━━ Records for this exercise
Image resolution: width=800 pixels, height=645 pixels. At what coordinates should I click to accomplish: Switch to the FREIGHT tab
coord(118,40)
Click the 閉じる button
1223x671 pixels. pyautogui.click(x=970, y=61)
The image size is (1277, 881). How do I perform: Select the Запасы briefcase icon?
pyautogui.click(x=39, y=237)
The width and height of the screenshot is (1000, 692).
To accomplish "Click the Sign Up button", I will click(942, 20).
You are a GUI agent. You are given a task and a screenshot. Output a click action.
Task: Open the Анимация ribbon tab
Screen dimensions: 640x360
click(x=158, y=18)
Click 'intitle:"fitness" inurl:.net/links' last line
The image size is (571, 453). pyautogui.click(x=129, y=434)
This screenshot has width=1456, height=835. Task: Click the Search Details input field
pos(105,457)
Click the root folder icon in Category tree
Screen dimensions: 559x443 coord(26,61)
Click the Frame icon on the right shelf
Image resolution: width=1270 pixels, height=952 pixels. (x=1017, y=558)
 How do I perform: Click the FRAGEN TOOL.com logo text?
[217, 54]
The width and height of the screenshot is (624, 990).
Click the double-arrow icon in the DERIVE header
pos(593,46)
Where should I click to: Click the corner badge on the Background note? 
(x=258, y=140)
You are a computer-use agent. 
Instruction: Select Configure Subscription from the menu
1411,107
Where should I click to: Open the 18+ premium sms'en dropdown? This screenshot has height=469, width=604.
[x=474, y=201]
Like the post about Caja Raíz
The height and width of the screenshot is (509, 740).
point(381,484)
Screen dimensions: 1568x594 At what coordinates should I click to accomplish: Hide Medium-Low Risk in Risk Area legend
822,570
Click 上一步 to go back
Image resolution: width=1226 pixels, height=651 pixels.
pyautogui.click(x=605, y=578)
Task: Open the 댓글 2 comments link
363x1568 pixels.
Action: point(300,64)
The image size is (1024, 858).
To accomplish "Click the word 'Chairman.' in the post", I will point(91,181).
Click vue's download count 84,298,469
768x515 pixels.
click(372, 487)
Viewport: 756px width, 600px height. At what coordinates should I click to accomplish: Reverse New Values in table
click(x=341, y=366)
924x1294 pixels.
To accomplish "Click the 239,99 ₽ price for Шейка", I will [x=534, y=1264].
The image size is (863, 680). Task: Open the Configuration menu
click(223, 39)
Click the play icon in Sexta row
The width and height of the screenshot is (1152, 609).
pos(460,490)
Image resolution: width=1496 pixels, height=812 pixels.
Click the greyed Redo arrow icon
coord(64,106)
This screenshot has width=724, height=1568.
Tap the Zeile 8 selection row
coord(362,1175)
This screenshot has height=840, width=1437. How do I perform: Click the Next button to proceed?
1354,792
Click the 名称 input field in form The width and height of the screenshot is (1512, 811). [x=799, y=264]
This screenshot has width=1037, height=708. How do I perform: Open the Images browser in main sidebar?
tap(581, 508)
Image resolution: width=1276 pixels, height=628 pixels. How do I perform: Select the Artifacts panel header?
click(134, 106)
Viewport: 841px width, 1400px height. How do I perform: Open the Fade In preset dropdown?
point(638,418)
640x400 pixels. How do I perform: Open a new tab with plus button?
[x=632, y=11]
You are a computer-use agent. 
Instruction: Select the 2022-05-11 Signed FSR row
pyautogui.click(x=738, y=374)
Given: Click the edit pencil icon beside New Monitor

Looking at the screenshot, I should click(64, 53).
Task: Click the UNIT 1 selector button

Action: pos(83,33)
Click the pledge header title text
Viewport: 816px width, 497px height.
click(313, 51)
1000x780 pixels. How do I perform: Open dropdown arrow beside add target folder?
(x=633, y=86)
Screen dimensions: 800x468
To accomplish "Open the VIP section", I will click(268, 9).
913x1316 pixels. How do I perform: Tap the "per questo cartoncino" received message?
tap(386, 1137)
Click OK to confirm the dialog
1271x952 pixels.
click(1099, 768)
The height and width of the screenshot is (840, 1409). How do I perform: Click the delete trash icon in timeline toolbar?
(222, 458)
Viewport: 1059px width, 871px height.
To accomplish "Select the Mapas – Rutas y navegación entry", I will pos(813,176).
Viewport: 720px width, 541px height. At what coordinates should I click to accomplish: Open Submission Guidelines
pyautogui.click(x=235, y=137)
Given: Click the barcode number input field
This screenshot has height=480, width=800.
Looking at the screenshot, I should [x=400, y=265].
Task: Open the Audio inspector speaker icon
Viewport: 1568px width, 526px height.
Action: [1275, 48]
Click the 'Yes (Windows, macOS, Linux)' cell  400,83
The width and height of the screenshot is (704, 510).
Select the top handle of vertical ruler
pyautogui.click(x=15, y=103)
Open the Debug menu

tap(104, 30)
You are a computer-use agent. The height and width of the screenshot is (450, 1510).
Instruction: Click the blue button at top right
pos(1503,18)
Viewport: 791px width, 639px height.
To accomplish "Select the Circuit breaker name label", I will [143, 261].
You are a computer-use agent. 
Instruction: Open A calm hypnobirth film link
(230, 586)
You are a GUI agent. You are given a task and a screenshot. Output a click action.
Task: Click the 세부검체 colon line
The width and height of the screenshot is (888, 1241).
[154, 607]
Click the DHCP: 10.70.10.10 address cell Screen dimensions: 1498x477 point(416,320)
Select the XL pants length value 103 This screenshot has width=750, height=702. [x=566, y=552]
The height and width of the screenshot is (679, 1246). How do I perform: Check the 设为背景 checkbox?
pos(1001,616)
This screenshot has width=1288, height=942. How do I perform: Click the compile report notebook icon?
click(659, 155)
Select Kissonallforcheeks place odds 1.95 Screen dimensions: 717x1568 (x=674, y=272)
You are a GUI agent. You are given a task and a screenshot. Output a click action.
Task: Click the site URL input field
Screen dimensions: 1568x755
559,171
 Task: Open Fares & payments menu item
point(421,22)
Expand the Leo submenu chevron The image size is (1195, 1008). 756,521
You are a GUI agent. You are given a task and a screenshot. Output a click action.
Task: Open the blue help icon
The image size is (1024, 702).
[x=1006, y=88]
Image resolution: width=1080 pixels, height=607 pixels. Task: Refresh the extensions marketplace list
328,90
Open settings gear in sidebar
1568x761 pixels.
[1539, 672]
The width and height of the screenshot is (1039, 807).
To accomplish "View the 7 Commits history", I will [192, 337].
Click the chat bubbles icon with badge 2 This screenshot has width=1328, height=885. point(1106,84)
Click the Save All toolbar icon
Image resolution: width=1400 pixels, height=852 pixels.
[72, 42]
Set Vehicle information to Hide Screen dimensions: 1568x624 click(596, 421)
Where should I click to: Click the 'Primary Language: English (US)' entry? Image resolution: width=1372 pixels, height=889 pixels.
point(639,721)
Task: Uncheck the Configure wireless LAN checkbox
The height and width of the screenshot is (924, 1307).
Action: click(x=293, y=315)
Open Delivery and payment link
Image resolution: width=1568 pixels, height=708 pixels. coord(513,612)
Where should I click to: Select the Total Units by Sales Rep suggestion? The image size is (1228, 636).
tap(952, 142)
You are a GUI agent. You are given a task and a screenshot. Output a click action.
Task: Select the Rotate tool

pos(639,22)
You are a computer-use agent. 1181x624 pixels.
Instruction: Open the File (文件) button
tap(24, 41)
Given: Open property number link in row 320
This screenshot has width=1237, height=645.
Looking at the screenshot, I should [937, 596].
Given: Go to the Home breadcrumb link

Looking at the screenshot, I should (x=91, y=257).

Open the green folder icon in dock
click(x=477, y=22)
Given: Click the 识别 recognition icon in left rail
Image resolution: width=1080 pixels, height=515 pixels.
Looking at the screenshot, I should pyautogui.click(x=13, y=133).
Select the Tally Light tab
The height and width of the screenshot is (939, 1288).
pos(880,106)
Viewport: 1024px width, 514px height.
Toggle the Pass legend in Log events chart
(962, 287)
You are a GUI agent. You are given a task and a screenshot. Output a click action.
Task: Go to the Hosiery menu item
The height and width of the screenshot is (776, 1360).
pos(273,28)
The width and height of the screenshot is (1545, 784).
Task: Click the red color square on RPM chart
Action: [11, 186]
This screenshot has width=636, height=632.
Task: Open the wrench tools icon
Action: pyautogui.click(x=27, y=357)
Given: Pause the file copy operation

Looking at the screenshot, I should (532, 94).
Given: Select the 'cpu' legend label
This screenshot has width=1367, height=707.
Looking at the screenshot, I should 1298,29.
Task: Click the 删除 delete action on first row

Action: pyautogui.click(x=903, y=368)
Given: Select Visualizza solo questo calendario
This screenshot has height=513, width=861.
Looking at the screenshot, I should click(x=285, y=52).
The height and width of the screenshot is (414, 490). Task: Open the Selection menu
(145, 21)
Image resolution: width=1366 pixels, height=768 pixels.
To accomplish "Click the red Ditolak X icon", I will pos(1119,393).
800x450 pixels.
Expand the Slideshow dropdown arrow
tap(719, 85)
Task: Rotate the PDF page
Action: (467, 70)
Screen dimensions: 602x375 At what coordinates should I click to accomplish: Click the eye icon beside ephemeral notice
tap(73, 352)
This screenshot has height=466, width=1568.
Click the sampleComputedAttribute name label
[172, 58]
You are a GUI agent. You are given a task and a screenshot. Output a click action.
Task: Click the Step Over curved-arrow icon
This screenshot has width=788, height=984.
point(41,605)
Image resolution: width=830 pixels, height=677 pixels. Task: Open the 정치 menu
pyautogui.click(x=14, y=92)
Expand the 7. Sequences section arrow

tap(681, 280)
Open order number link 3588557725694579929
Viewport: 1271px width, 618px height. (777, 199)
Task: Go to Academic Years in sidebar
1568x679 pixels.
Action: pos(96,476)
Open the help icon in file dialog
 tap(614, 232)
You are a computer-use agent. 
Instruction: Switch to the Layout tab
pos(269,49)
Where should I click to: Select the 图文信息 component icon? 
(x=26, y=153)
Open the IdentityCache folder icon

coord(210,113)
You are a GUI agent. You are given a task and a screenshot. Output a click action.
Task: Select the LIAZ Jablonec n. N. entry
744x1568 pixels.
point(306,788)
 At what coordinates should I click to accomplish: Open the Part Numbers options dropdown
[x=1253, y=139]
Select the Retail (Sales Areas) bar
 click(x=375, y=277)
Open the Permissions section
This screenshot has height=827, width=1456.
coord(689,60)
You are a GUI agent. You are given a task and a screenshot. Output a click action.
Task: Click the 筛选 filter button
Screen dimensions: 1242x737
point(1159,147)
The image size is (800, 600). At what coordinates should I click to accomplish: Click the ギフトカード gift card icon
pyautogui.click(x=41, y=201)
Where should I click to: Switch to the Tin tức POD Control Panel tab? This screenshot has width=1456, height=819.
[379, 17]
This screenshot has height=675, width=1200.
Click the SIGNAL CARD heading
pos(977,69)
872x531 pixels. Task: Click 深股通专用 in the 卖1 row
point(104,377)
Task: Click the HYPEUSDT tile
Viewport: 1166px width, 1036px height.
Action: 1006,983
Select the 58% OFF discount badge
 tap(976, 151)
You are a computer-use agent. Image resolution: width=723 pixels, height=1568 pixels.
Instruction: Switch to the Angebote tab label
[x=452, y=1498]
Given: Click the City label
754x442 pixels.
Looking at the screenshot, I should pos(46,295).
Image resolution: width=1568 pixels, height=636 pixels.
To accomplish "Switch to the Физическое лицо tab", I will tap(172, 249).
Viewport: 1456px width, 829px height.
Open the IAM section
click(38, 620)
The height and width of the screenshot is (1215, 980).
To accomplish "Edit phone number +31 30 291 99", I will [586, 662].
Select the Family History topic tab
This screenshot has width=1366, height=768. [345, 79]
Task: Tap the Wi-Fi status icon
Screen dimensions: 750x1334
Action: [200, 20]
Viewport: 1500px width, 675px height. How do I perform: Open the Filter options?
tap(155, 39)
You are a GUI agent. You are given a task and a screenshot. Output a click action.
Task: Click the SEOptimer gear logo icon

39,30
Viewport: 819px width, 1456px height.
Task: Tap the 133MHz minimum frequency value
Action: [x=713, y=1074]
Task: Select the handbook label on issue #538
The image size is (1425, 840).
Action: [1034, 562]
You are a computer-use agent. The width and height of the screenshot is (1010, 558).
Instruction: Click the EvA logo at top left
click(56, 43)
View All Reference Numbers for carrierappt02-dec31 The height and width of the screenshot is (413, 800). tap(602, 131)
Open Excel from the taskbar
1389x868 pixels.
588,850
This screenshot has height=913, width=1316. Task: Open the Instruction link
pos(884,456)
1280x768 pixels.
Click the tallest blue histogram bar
━━━━
→ **Problem requirements**: Please find every line in the records that contains the word "will", and copy it out.

→ **Your solution**:
To accomplish "Click the Sign Up button", I will click(942, 20).
To accomplish "Click the word 'Chairman.' in the post", I will point(91,181).
To accomplish "Click the 239,99 ₽ price for Шейка", I will [x=534, y=1264].
To accomplish "Open the VIP section", I will click(268, 9).
To accomplish "Select the Mapas – Rutas y navegación entry", I will pos(813,176).
To accomplish "Select the Circuit breaker name label", I will [143, 261].
To accomplish "View the 7 Commits history", I will [192, 337].
To accomplish "Click the red Ditolak X icon", I will pos(1119,393).
To accomplish "Switch to the Физическое лицо tab", I will tap(172, 249).
To accomplish "Edit phone number +31 30 291 99", I will [586, 662].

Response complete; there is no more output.